Collected data entries
********

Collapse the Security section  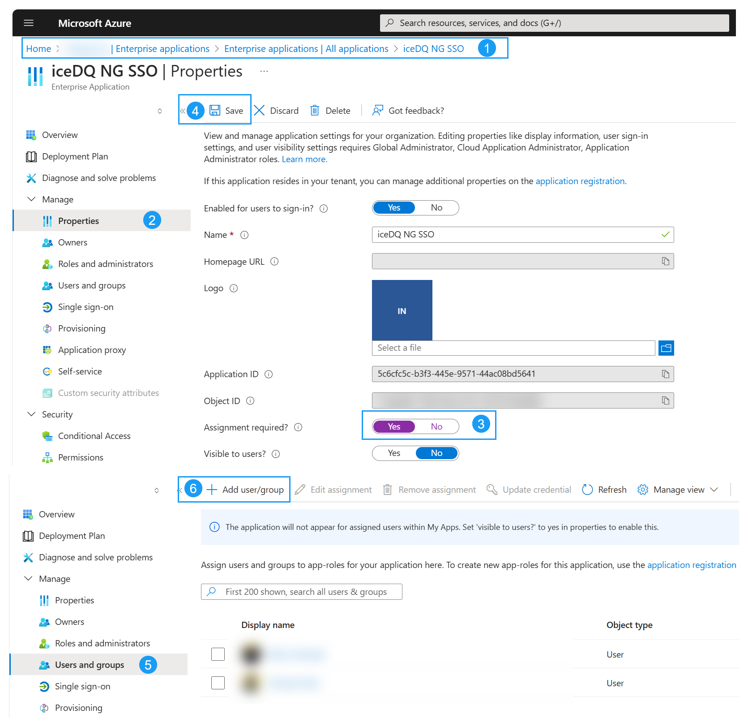(31, 414)
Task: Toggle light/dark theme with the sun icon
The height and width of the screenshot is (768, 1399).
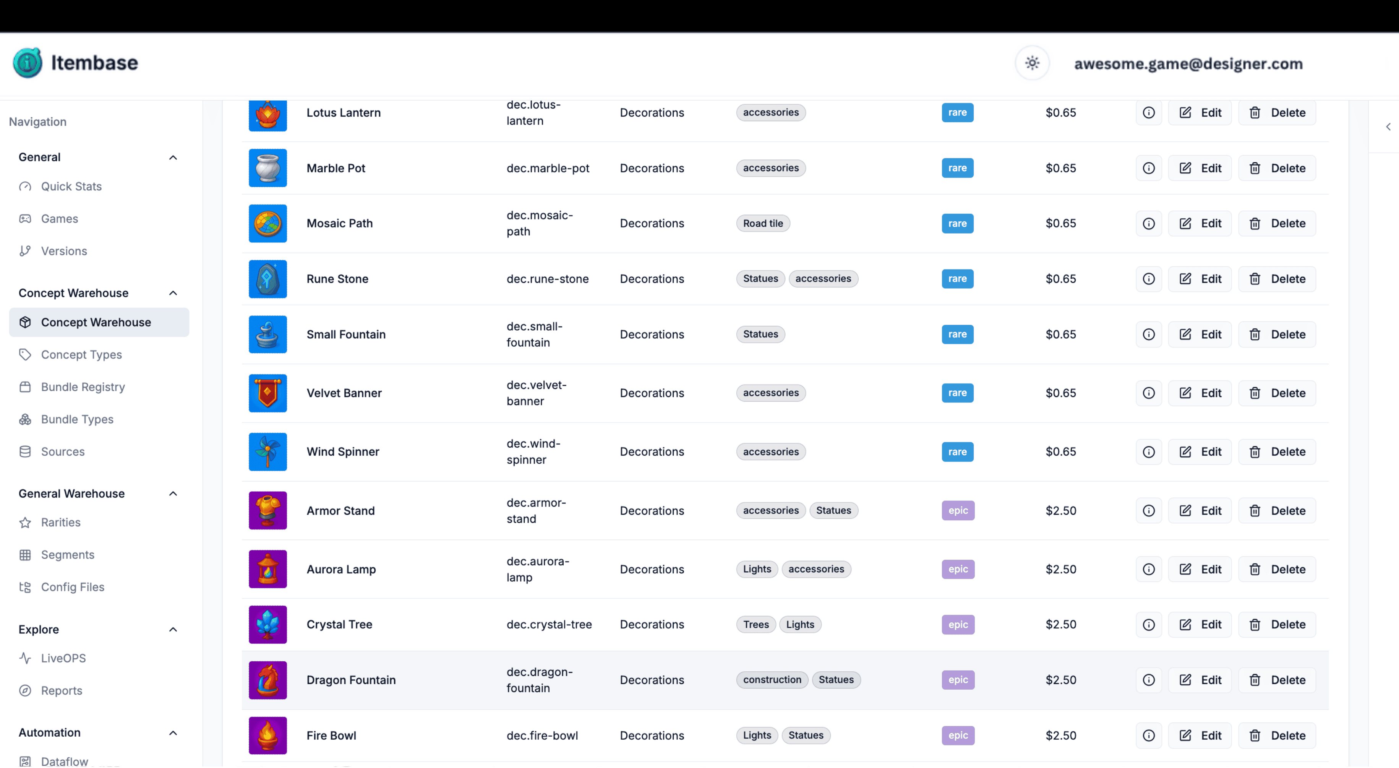Action: (x=1032, y=62)
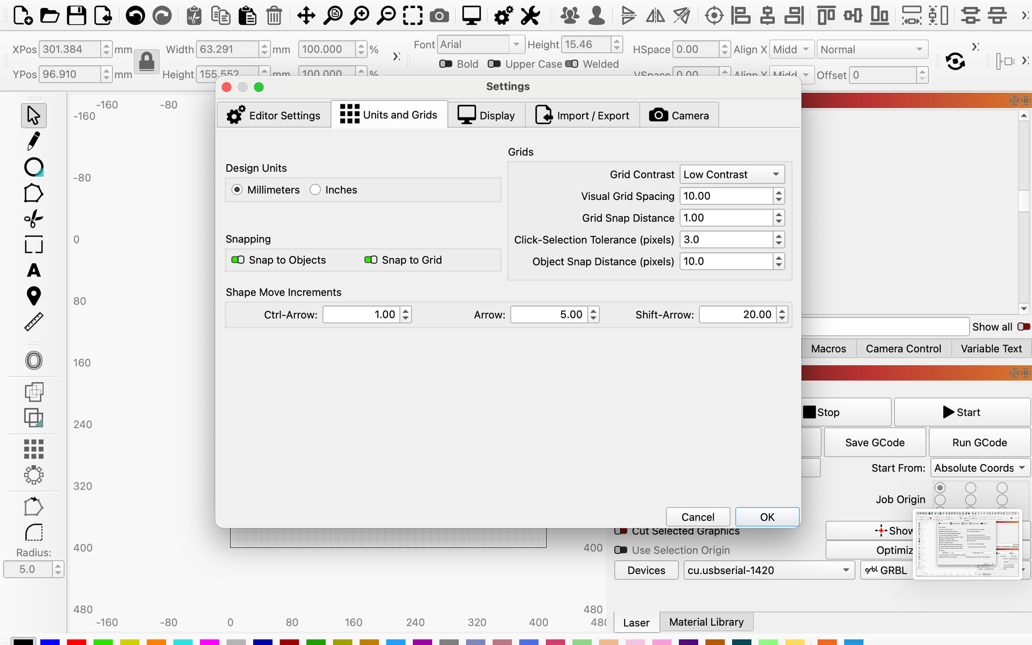Open the Import / Export tab
The width and height of the screenshot is (1032, 645).
582,116
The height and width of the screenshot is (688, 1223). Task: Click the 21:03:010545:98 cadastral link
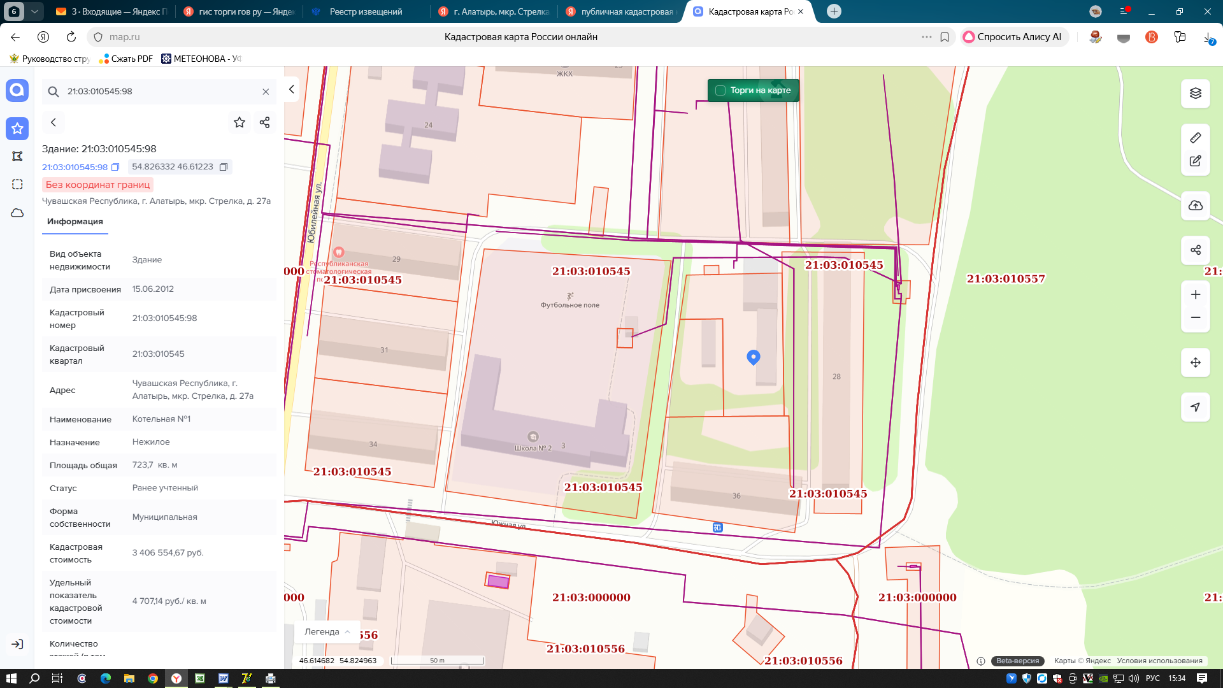coord(75,167)
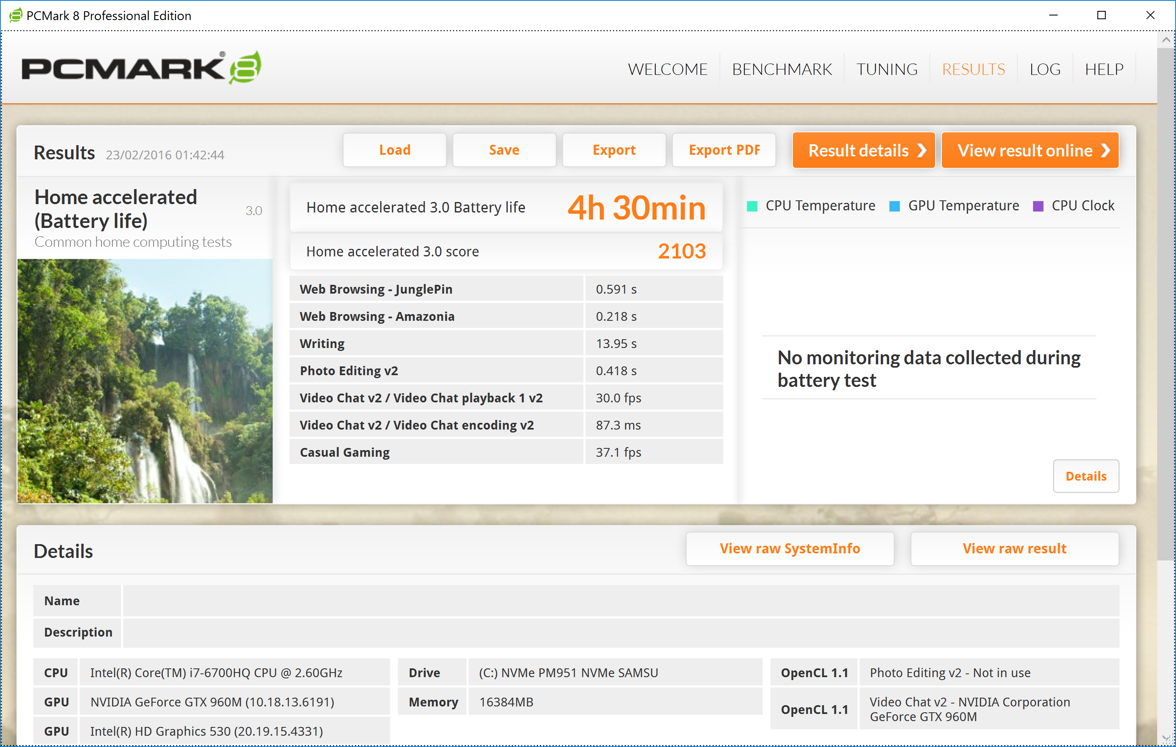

********

*TASK BRIEF*:
Take the lines from the one holding "The height and width of the screenshot is (768, 1399)." through the final line of the records above and output them exactly, both ends included, excluding pictures.

*SOLUTION FOR THIS EXERCISE*:
The height and width of the screenshot is (768, 1399).
Action: (x=1032, y=62)
Open the Import / Export tab
The width and height of the screenshot is (1032, 645).
582,116
The height and width of the screenshot is (688, 1223). Task: Click the 21:03:010545:98 cadastral link
coord(75,167)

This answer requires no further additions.